-- Provided data follows --

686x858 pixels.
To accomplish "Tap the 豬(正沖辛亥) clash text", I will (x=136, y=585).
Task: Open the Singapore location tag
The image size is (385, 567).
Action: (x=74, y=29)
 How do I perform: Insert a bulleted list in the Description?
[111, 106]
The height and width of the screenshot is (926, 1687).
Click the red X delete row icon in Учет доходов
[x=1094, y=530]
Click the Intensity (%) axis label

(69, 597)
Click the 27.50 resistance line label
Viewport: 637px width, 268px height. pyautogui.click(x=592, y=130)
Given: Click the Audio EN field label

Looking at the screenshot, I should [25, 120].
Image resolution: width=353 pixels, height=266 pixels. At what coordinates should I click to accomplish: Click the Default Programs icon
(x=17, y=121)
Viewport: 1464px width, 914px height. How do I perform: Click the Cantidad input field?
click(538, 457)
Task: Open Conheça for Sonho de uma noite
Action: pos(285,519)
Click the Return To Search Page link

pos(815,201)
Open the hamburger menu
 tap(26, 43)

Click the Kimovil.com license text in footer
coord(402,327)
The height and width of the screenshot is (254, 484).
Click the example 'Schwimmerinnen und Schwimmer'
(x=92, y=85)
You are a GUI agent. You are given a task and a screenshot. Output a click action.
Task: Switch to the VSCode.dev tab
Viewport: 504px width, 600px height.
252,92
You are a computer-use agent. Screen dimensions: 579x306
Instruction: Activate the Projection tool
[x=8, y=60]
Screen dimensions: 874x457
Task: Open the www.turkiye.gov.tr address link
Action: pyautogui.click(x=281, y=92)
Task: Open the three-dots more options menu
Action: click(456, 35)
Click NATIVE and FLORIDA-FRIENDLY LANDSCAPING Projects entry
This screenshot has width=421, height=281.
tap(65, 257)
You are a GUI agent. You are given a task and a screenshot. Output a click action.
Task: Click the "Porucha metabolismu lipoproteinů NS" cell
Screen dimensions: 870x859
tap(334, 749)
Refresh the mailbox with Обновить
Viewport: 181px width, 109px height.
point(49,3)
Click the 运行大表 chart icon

-- Provided data concluded --

§ What needs to be done:
Every entry shown above should be written out again without a single difference.

§ Written answer:
686x858 pixels.
To accomplish "Tap the 豬(正沖辛亥) clash text", I will (x=136, y=585).
Task: Open the Singapore location tag
The image size is (385, 567).
Action: (x=74, y=29)
 How do I perform: Insert a bulleted list in the Description?
[111, 106]
The height and width of the screenshot is (926, 1687).
Click the red X delete row icon in Учет доходов
[x=1094, y=530]
Click the Intensity (%) axis label

(69, 597)
Click the 27.50 resistance line label
Viewport: 637px width, 268px height. pyautogui.click(x=592, y=130)
Given: Click the Audio EN field label

Looking at the screenshot, I should [25, 120].
Image resolution: width=353 pixels, height=266 pixels. At what coordinates should I click to accomplish: Click the Default Programs icon
(x=17, y=121)
Viewport: 1464px width, 914px height. How do I perform: Click the Cantidad input field?
click(538, 457)
Task: Open Conheça for Sonho de uma noite
Action: pos(285,519)
Click the Return To Search Page link

pos(815,201)
Open the hamburger menu
 tap(26, 43)

Click the Kimovil.com license text in footer
coord(402,327)
The height and width of the screenshot is (254, 484).
Click the example 'Schwimmerinnen und Schwimmer'
(x=92, y=85)
You are a GUI agent. You are given a task and a screenshot. Output a click action.
Task: Switch to the VSCode.dev tab
Viewport: 504px width, 600px height.
252,92
You are a computer-use agent. Screen dimensions: 579x306
Instruction: Activate the Projection tool
[x=8, y=60]
Screen dimensions: 874x457
Task: Open the www.turkiye.gov.tr address link
Action: pyautogui.click(x=281, y=92)
Task: Open the three-dots more options menu
Action: click(456, 35)
Click NATIVE and FLORIDA-FRIENDLY LANDSCAPING Projects entry
This screenshot has width=421, height=281.
tap(65, 257)
You are a GUI agent. You are given a task and a screenshot. Output a click action.
Task: Click the "Porucha metabolismu lipoproteinů NS" cell
Screen dimensions: 870x859
tap(334, 749)
Refresh the mailbox with Обновить
Viewport: 181px width, 109px height.
point(49,3)
Click the 运行大表 chart icon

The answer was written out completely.